I think the Bible is pretty clear that the corruption of our own hearts, being so profound that it incapacitates us to do good, intensifies our guilt rather than relieves us of it. My inability to do good apart from the Holy Spirit is not an exonerating inability. It is an inability that is rooted square in my rebellion. And my rebellion is so great and so strong that I cannot see Christ or hear the gospel as beautiful. Rather, it is a stumbling block or foolishness; and until I'm called, awakened, born again, I cannot see it as beautiful. And that "cannot" is a culpable blindness, a culpable deafness.

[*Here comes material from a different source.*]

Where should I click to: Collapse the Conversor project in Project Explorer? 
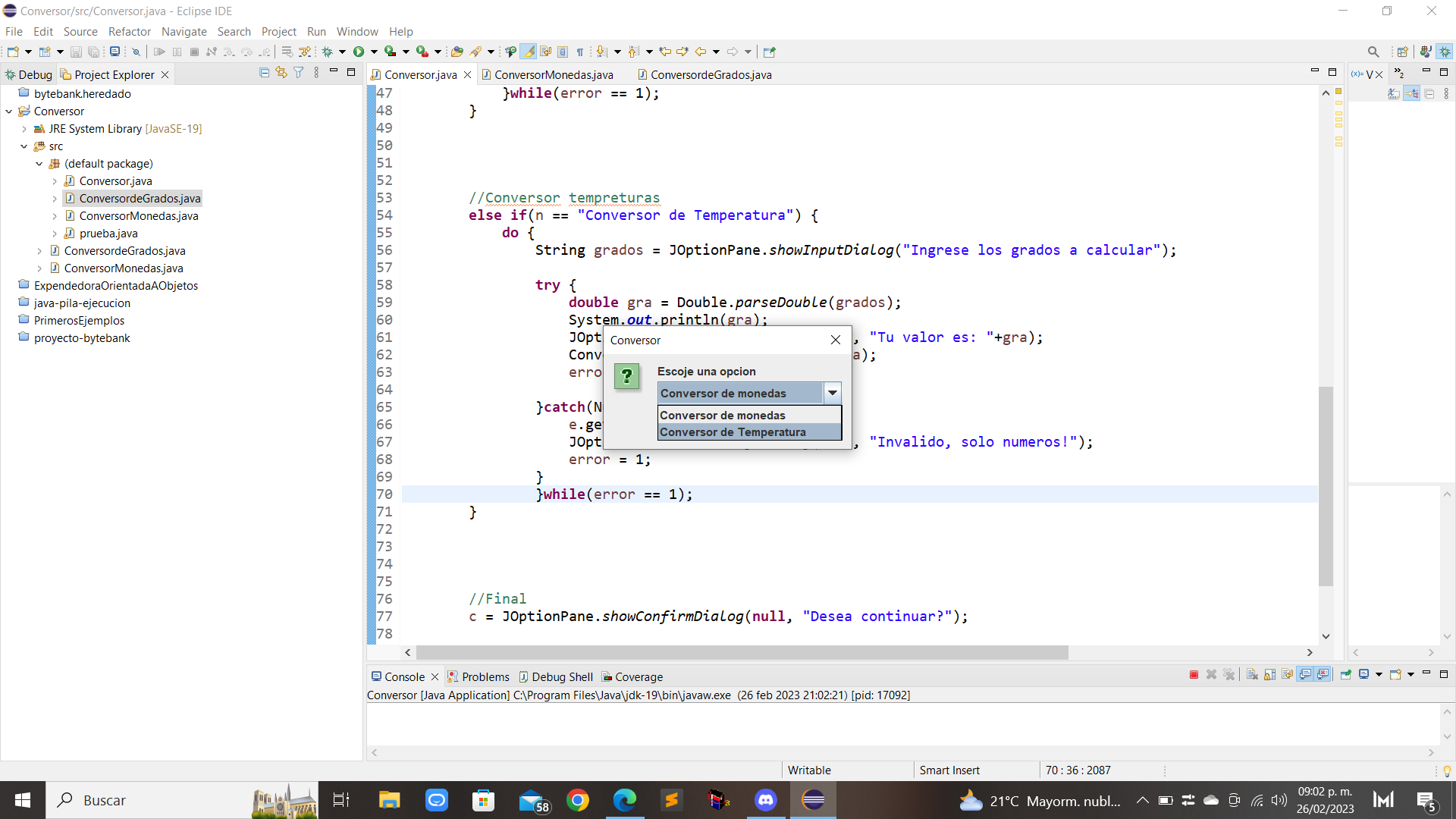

So what I believe about free will is that I am free to do whatever I please, and what I please is to sin. Therefore I'm going to be damned by my free will. I must be rescued from the bondage of my free will in order to see and hear God for who he is.
Does that make me an automaton or diminish the glory of God? I don't think so, because what God does is come to me and free me from the bondage of my blindness and deafness and hardness so that, finally, I become rational and can act as a truly free human being.
Paul says in Galatians 5:1, "For freedom Christ has set you free. Do not submit again to a yoke of slavery." So true freedom is being set free from the bondage where what we wanted to do destroyed us.
Now, after new birth, what we want to do is God's will. And in that freedom we act rationally according to what really exists. Thus God gets great glory both for the liberation that he performed on our behalf and for the praises that we now bring him, not as people who are enslaved to sin, but as free people who are seeing the world for what it really is.
God gets glory in being praised for being seen for who he really is. Previously we couldn't see him for who he really is because we hated it so much. And now we do see him for who he really is, and therefore our praises are rational and clear and good, and he gets maximum glory for our obedience, faith, and praise.
So I don't believe in free will if you define it as man's ultimate self-determination. I believe free will as, "you can do whatever you please." Before you're born again what you please is self destructive and sinful. After you're born again, what you please is the will of God. So in both cases you have free will in that definition.
But what most people who are sophisticated, theological, and philosophically-oriented mean by free will—over against what I believe—is "man's ultimate self-determination." And I don't think there is any such thing, especially since the Fall when our self-determination became always in bondage to sin and therefore self-destructive.